This section collects any data citations, data availability statements, or supplementary materials included in this article.

Supplementary Materials

Supplementary figure 1: The number of BrdU+ cells in the hippocampus two weeks after the surgical treatment in chronic hypoxic-ischemic brain injury. (A) Schematic timeline of the experiment. (B) The density of BrdU+ cells in the hippocampus was significantly higher in the treatment group than the control group (t = 2.349, p < 0.05). (C) The hippocampus of GFP control group. (D) The hippocampus of treatment group. Both C and D are images of immunohistochemistry results by confocal microscope. Cells with double positive for DAPI and BrdU are indicated with white arrows. Scale bars = 50 µm. ∗p < 0.05.

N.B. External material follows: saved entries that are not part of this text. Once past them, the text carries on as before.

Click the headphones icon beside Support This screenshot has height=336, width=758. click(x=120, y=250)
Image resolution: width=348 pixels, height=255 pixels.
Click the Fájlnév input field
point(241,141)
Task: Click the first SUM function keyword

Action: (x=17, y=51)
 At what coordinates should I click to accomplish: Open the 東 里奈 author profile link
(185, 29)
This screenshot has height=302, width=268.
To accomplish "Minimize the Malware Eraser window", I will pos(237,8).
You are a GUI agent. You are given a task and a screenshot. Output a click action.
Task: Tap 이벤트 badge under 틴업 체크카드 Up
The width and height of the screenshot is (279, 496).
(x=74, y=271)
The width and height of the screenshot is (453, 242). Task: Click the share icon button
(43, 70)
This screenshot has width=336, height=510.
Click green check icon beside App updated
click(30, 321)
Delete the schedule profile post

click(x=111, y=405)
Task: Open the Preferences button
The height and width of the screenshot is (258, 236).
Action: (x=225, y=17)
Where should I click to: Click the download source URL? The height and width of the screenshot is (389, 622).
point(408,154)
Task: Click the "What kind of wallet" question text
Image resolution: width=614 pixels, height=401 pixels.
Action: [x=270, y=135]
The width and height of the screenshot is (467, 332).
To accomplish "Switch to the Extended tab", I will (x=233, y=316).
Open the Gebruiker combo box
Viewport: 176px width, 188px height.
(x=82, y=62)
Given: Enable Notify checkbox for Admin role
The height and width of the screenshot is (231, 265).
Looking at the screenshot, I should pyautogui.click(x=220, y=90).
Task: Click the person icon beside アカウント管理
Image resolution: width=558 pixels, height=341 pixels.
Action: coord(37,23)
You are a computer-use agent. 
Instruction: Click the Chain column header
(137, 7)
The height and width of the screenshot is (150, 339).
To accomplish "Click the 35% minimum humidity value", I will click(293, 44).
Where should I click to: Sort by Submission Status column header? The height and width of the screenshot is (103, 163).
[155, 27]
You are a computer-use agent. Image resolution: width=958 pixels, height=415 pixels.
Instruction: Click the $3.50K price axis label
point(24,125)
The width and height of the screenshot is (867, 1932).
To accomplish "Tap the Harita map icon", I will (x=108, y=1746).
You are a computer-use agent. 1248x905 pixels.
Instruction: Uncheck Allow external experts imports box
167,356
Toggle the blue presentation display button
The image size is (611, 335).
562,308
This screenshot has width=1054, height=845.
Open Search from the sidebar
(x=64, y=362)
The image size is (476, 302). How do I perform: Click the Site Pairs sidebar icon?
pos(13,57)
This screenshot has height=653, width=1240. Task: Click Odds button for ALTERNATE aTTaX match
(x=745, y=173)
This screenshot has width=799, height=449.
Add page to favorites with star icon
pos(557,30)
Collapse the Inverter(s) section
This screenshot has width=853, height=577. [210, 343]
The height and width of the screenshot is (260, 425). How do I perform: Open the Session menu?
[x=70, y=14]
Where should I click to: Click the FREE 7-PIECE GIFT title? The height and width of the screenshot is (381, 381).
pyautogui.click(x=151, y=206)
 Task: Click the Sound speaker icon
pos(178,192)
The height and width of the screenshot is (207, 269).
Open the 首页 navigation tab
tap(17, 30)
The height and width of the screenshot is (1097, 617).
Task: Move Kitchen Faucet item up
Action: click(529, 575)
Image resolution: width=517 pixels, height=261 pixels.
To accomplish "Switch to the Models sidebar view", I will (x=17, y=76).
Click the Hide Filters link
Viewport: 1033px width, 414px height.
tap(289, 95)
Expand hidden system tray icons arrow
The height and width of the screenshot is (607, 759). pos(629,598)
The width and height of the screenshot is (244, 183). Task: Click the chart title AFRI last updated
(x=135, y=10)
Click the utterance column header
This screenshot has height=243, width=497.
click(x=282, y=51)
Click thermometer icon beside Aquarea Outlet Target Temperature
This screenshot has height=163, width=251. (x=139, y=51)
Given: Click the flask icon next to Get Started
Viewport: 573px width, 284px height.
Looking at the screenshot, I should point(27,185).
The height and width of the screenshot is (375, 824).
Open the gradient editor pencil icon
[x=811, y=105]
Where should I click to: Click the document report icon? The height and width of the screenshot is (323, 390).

Supplementary figure 2: Effects of reprogramming factor expression on neurobehavioral functions in the sham-operated control group and treatment group. (A) Passive avoidance task result showed that there was no significant difference between sham-operated control group (205.7 ± 55.7 seconds) and treatment group (235.7 ± 45.7 seconds) (n = 6 per group). (B) Open field test result showed that there was no significant difference between sham-operated control group (9.1 ± 2.0%) and treatment group (10.3 ± 3.3%) (n = 6 per group).